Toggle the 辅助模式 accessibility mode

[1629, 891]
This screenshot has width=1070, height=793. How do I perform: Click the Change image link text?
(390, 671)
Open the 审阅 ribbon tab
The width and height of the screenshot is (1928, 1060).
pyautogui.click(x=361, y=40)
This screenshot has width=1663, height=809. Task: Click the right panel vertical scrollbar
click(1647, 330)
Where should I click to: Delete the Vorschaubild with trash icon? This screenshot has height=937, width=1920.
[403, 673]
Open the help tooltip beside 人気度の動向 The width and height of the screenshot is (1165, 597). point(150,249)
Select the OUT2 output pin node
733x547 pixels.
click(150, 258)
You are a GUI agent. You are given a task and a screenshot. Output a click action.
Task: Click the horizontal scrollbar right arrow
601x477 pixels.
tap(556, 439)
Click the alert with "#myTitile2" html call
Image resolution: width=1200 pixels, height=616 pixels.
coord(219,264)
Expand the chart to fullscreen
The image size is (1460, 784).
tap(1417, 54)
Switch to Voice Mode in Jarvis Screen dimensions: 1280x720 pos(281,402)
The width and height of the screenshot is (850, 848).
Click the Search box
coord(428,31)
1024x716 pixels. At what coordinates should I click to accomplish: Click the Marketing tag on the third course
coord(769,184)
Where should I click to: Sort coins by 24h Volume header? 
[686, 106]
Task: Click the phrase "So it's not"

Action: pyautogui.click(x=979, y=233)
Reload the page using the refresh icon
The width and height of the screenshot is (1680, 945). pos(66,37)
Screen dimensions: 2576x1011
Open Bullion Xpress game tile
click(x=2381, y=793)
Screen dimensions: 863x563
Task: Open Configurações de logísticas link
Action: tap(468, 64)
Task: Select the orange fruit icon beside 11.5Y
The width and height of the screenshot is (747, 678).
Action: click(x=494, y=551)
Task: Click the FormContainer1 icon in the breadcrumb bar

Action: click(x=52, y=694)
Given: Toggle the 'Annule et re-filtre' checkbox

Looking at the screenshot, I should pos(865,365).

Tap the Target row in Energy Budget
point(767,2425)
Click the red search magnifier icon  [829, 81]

□ □ □ □

▶ **Exercise directions**
Nothing but the lines from the one containing "Reload the page using the refresh icon" through the final line of the data above is to be reproduced, each exactly as written.

▶ **Answer for the task**
Reload the page using the refresh icon
The width and height of the screenshot is (1680, 945). pos(66,37)
Screen dimensions: 2576x1011
Open Bullion Xpress game tile
click(x=2381, y=793)
Screen dimensions: 863x563
Task: Open Configurações de logísticas link
Action: tap(468, 64)
Task: Select the orange fruit icon beside 11.5Y
The width and height of the screenshot is (747, 678).
Action: click(x=494, y=551)
Task: Click the FormContainer1 icon in the breadcrumb bar

Action: click(x=52, y=694)
Given: Toggle the 'Annule et re-filtre' checkbox

Looking at the screenshot, I should pos(865,365).

Tap the Target row in Energy Budget
point(767,2425)
Click the red search magnifier icon  [829, 81]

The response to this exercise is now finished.